* AIM OF THE EXERCISE *
Copy out the items in the stretch from the line containing "The height and width of the screenshot is (709, 1356)." through the line containing "Looking at the screenshot, I should 255,24.", reproducing each line verbatim and including both end lines.

* DATA FOR PROCESSING *
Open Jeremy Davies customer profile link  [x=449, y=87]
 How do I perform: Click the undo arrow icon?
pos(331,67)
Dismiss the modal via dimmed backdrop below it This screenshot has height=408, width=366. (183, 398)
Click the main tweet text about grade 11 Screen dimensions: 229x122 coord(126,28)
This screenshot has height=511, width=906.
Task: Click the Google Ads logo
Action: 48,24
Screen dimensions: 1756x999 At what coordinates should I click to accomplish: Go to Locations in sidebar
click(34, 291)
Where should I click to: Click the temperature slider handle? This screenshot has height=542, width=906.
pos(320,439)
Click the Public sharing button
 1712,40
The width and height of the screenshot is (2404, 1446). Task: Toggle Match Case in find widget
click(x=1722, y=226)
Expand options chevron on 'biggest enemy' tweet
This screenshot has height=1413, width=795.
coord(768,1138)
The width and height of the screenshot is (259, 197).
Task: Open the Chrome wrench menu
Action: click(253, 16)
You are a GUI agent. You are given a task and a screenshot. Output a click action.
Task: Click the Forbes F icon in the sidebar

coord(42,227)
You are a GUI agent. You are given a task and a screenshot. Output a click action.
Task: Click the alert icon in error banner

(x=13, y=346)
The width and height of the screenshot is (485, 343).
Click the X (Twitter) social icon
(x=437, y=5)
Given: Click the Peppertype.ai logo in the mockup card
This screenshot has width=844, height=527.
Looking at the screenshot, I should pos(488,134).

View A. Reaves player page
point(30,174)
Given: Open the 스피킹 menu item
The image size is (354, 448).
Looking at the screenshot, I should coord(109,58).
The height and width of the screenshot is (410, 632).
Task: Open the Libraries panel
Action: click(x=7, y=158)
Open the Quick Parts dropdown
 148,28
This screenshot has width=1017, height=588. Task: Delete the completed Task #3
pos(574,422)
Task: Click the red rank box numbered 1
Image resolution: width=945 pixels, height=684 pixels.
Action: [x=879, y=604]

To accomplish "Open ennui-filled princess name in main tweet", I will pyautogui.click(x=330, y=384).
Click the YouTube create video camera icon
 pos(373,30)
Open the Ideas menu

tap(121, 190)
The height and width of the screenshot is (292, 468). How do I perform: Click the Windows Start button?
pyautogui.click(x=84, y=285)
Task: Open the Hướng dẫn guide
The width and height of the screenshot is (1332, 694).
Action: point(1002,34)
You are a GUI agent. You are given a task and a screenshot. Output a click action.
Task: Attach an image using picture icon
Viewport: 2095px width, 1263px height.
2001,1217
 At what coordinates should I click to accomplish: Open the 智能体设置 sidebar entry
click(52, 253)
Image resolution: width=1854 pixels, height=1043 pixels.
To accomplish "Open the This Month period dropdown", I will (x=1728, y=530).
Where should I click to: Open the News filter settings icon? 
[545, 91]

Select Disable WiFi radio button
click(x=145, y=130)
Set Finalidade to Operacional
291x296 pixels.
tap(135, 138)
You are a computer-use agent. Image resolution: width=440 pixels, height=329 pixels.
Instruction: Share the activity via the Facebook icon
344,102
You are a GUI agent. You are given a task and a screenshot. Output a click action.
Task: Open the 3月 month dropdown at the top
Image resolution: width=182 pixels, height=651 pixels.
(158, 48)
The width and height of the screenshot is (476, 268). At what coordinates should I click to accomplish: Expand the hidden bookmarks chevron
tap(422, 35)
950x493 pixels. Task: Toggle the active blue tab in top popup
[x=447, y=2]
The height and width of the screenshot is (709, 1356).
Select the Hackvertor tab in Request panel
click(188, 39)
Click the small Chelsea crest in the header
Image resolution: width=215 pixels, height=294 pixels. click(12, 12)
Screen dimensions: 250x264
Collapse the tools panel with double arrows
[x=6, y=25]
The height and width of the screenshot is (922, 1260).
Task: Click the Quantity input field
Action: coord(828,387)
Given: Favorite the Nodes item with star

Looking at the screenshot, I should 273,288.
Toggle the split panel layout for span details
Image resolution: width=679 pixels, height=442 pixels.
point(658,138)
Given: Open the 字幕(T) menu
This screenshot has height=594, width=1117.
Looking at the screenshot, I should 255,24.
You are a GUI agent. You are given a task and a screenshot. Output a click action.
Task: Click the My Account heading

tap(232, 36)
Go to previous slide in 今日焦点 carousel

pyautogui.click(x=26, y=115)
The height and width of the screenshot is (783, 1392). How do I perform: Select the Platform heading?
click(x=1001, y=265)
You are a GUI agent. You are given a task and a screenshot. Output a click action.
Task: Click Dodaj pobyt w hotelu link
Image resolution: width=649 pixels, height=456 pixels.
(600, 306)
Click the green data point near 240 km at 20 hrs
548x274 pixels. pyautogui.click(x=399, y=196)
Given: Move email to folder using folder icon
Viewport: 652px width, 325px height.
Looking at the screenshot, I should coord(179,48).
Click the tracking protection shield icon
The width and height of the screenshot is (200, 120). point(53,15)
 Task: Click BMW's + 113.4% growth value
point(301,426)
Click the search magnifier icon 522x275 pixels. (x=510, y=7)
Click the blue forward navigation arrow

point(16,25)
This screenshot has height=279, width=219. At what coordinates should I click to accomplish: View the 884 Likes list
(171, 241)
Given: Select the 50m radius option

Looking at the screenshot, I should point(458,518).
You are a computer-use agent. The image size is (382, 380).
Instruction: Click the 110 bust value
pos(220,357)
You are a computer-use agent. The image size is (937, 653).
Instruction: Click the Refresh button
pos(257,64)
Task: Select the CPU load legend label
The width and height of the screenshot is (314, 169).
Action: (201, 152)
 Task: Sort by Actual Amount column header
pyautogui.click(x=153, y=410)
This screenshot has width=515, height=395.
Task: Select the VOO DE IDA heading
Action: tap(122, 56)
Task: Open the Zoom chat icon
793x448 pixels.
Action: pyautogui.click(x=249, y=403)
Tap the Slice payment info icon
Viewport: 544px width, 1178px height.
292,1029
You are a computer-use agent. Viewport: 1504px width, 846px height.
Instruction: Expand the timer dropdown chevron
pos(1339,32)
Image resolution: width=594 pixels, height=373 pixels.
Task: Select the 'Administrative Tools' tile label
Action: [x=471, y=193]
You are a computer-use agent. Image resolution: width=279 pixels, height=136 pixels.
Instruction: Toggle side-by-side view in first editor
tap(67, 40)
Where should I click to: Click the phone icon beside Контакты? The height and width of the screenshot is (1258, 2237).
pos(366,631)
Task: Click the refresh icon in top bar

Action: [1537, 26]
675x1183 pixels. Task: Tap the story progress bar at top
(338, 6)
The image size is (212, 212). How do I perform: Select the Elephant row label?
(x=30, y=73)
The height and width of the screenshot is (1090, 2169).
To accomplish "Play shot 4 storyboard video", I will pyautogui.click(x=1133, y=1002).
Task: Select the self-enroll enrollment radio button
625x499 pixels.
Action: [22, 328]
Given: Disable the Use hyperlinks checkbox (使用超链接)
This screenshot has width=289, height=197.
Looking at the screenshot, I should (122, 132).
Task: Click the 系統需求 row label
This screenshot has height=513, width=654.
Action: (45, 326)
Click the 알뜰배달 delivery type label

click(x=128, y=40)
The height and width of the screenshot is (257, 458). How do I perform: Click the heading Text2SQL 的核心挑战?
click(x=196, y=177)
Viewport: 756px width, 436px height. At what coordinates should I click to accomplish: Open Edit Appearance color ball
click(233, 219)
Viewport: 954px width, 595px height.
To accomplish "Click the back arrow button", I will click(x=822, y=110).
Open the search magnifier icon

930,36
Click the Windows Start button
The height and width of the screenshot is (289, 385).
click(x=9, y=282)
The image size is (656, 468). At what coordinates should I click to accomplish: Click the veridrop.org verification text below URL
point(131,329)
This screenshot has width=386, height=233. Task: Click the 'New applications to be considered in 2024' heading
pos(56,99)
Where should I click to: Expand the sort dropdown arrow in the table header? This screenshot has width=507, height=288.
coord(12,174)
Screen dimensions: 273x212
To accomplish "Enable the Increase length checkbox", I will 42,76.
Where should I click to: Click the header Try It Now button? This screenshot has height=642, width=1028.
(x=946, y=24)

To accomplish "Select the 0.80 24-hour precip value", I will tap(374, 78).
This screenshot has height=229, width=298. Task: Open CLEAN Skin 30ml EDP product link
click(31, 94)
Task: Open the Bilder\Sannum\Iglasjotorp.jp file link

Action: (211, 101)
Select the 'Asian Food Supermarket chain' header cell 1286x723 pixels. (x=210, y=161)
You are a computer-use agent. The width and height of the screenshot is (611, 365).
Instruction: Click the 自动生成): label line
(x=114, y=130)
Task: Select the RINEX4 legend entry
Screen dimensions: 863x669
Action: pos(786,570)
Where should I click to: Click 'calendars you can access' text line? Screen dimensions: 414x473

* EXERCISE OUTPUT *
The height and width of the screenshot is (709, 1356).
Select the Hackvertor tab in Request panel
click(188, 39)
Click the small Chelsea crest in the header
Image resolution: width=215 pixels, height=294 pixels. click(12, 12)
Screen dimensions: 250x264
Collapse the tools panel with double arrows
[x=6, y=25]
The height and width of the screenshot is (922, 1260).
Task: Click the Quantity input field
Action: coord(828,387)
Given: Favorite the Nodes item with star

Looking at the screenshot, I should 273,288.
Toggle the split panel layout for span details
Image resolution: width=679 pixels, height=442 pixels.
point(658,138)
Given: Open the 字幕(T) menu
This screenshot has height=594, width=1117.
Looking at the screenshot, I should 255,24.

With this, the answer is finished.